From mitochondrial dynamics to arrhythmias

Affiliations
Review

From mitochondrial dynamics to arrhythmias

M A Aon et al. Int J Biochem Cell Biol. 2009 Oct.

Abstract

The reactive oxygen species (ROS)-dependent mitochondrial oscillator described in cardiac cells exhibits at least two modes of function under physiological conditions or in response to metabolic and oxidative stress. Both modes depend upon network behavior of mitochondria. Under physiological conditions cardiac mitochondria behave as a network of coupled oscillators with a broad range of frequencies. ROS weakly couples mitochondria under normal conditions but becomes a strong coupling messenger when, under oxidative stress, the mitochondrial network attains criticality.

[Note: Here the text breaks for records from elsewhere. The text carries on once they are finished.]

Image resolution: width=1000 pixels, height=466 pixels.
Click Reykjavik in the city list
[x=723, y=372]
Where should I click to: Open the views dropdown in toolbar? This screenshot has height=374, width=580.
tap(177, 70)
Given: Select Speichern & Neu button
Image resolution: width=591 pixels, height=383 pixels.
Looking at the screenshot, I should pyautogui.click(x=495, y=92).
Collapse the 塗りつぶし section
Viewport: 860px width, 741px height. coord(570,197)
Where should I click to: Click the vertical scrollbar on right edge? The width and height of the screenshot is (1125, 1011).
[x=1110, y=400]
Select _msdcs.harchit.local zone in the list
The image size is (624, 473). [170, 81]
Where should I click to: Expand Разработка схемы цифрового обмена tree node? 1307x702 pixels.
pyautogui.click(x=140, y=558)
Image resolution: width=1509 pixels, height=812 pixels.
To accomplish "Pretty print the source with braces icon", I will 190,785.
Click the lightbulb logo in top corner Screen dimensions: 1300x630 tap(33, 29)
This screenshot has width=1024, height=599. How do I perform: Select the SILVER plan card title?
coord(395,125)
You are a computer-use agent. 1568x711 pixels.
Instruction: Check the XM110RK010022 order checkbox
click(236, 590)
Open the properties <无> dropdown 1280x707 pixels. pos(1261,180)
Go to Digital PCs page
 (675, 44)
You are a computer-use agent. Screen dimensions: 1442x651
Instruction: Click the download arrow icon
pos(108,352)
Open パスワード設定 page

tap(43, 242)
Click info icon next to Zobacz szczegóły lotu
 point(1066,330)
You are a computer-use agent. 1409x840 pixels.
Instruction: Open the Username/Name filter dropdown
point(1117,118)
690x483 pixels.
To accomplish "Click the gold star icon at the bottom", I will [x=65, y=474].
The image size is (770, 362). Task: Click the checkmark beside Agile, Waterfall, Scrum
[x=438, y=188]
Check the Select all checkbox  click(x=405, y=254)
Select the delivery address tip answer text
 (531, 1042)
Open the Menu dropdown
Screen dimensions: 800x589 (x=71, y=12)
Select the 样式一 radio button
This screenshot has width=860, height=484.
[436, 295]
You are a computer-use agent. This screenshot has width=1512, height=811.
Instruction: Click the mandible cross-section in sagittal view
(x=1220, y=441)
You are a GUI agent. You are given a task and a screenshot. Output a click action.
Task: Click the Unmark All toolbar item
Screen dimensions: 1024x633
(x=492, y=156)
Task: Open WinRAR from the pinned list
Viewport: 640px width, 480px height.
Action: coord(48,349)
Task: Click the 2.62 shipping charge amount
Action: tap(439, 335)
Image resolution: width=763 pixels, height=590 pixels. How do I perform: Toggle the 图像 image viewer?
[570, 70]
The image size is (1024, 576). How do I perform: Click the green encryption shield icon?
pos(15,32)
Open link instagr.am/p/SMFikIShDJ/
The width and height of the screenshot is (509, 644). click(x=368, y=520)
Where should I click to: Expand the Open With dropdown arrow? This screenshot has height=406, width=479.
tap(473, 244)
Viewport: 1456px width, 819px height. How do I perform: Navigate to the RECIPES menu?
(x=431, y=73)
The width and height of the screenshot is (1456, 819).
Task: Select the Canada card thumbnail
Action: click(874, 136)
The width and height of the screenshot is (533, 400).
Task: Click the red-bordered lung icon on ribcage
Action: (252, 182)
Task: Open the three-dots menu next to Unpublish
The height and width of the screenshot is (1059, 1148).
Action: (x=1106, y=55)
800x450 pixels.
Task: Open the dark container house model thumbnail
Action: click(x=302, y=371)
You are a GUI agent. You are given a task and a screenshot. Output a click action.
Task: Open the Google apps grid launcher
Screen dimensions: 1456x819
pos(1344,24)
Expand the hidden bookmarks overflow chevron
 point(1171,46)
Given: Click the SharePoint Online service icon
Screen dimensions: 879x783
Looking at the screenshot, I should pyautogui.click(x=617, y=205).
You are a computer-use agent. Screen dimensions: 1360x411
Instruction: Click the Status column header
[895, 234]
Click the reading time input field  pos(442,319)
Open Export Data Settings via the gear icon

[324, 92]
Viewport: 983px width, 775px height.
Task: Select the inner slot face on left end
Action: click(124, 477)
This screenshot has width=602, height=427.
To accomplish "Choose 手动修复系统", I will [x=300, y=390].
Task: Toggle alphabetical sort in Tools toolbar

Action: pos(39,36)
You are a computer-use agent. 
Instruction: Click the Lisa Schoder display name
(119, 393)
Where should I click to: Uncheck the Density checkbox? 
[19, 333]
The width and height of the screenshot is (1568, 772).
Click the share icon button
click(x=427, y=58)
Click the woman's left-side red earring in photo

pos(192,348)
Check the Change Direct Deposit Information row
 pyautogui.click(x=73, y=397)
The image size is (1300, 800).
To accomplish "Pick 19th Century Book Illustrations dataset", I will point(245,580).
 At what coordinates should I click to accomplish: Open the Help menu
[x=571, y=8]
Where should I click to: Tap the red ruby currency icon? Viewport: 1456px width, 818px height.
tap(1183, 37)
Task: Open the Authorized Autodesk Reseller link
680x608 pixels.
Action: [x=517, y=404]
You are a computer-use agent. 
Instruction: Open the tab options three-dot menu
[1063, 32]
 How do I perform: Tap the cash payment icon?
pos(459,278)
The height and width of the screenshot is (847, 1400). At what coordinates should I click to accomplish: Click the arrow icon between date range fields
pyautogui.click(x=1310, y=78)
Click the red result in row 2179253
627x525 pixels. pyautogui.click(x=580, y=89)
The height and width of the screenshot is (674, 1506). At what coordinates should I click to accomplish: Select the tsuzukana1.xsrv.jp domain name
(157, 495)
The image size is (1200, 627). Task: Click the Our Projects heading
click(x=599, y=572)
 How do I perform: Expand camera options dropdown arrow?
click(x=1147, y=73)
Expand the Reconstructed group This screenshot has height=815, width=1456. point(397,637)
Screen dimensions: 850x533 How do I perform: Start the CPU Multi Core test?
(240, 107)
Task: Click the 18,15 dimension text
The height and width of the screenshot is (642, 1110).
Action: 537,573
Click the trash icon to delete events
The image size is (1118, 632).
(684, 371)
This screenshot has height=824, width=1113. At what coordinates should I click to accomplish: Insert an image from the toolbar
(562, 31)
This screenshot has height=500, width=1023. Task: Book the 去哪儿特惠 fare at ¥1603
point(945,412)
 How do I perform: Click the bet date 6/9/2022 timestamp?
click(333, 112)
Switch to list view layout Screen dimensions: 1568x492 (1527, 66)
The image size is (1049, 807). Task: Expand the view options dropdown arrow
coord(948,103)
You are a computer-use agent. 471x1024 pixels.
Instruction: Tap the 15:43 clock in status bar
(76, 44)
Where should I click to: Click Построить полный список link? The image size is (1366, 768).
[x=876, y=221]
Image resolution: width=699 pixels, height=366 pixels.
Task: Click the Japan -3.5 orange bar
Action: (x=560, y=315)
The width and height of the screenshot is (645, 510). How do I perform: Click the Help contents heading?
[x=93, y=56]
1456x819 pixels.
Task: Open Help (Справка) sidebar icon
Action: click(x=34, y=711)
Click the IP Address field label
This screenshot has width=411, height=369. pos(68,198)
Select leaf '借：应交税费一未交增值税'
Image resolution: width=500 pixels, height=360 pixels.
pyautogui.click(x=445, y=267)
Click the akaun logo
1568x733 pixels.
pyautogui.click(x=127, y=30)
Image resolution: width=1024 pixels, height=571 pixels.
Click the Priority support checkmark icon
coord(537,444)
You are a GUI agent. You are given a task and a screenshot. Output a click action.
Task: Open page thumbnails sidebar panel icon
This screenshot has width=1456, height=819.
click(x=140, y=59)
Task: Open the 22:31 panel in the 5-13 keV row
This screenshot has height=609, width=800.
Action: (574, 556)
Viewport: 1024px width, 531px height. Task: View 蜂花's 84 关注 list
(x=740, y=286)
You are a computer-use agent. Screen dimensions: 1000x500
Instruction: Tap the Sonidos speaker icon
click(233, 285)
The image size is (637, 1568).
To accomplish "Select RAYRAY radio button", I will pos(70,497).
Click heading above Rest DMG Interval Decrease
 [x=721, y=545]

Mitochondrial criticality is achieved when a threshold of ROS is overcome and a certain density of mitochondria forms a cluster that spans the whole cell. Under these conditions, the slightest perturbation triggers a cell-wide collapse of the mitochondrial membrane potential, Delta psi(m), visualized as a depolarization wave throughout the cell which is followed by whole cell synchronized oscillations in Delta psi(m), NADH, ROS, and GSH. This dynamic behavior scales from the mitochondrion to the cell by driving cellular excitability and the whole heart into catastrophic arrhythmias. A network collapse of Delta psi(m) under criticality leads to: (i) energetic failure, (ii) temporal and regional alterations in action potential (AP), (iii) development of zones of impaired conduction in the myocardium, and, ultimately, (iv) a fatal ventricular arrhythmia.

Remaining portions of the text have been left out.